▶ **What you are asked to do**:
Please pull out every line below that contains the word "label" and copy each one in full.
[begin Stored records]
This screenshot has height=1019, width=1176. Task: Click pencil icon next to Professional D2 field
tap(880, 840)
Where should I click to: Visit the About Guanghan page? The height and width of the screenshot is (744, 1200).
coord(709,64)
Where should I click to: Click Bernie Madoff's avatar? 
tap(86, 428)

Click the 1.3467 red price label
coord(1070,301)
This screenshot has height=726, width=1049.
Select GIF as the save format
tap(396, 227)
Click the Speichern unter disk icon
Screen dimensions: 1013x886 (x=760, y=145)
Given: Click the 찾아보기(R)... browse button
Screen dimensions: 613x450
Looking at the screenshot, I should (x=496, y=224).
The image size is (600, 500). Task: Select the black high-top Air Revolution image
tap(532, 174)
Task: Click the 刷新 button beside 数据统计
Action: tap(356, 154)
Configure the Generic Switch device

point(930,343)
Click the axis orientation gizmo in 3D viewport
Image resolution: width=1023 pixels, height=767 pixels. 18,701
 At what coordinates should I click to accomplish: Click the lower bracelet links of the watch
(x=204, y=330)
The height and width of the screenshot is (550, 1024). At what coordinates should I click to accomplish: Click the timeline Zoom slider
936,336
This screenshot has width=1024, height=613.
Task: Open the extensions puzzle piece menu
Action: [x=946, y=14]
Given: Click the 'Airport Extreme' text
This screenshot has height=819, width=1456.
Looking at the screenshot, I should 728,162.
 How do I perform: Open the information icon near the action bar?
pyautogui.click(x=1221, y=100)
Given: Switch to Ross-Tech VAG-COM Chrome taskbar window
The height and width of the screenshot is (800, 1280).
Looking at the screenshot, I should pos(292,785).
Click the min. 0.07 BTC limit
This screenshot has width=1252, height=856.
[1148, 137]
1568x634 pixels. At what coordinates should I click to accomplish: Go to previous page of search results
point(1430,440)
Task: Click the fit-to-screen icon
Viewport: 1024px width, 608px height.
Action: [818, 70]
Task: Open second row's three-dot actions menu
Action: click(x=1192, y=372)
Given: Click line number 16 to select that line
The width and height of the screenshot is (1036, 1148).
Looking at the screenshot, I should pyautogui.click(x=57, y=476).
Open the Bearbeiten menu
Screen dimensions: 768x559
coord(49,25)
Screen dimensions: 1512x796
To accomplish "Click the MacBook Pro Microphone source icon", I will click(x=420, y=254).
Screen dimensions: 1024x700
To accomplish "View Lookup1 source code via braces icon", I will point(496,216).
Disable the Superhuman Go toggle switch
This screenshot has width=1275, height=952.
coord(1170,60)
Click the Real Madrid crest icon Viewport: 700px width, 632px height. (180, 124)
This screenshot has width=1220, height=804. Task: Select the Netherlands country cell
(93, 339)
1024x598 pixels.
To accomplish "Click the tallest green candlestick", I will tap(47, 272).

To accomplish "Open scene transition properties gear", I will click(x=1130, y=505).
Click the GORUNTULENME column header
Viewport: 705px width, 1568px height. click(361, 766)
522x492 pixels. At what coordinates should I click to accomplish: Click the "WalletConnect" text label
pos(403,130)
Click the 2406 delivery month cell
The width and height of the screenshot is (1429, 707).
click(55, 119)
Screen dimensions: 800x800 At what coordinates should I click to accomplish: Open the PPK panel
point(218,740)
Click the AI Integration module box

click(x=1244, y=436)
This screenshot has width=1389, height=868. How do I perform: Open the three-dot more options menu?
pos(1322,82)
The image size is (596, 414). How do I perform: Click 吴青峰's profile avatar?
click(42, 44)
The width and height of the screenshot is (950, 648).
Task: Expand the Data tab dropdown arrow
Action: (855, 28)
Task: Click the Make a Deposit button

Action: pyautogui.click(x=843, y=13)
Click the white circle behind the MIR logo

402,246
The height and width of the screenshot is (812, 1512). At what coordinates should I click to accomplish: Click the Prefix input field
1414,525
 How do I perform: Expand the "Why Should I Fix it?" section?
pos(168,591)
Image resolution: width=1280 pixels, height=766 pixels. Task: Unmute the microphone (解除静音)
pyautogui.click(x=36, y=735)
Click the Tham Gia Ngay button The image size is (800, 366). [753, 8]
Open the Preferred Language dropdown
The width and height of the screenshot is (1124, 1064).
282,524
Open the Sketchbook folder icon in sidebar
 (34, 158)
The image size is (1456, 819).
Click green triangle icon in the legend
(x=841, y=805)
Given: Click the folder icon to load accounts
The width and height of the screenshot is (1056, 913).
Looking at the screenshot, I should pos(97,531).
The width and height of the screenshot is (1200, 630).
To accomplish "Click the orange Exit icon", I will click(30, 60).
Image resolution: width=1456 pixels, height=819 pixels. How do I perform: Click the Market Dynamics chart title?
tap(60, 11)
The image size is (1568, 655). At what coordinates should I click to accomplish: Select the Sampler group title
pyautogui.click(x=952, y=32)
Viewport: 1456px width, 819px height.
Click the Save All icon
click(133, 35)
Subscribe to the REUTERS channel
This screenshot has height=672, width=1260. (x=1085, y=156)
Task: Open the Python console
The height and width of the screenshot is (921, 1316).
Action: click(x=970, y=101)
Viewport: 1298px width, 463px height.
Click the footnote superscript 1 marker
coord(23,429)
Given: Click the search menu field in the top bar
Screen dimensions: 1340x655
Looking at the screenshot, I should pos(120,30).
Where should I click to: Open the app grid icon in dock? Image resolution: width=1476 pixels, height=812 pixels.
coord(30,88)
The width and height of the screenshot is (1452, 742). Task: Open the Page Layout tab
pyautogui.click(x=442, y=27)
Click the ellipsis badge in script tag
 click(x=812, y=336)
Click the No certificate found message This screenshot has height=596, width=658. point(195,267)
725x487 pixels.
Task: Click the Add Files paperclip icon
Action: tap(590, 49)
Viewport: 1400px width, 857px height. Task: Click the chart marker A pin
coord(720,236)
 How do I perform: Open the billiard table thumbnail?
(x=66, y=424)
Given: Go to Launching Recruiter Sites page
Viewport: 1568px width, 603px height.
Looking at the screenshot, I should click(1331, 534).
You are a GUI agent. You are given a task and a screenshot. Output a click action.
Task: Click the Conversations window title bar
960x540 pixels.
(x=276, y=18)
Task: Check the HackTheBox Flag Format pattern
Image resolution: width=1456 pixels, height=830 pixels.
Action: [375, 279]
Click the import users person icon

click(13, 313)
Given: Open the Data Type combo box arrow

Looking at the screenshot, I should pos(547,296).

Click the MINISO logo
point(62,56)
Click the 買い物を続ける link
[end Stored records]
▶ **Result of the task**:
Click the 1.3467 red price label
522x492 pixels. At what coordinates should I click to accomplish: Click the "WalletConnect" text label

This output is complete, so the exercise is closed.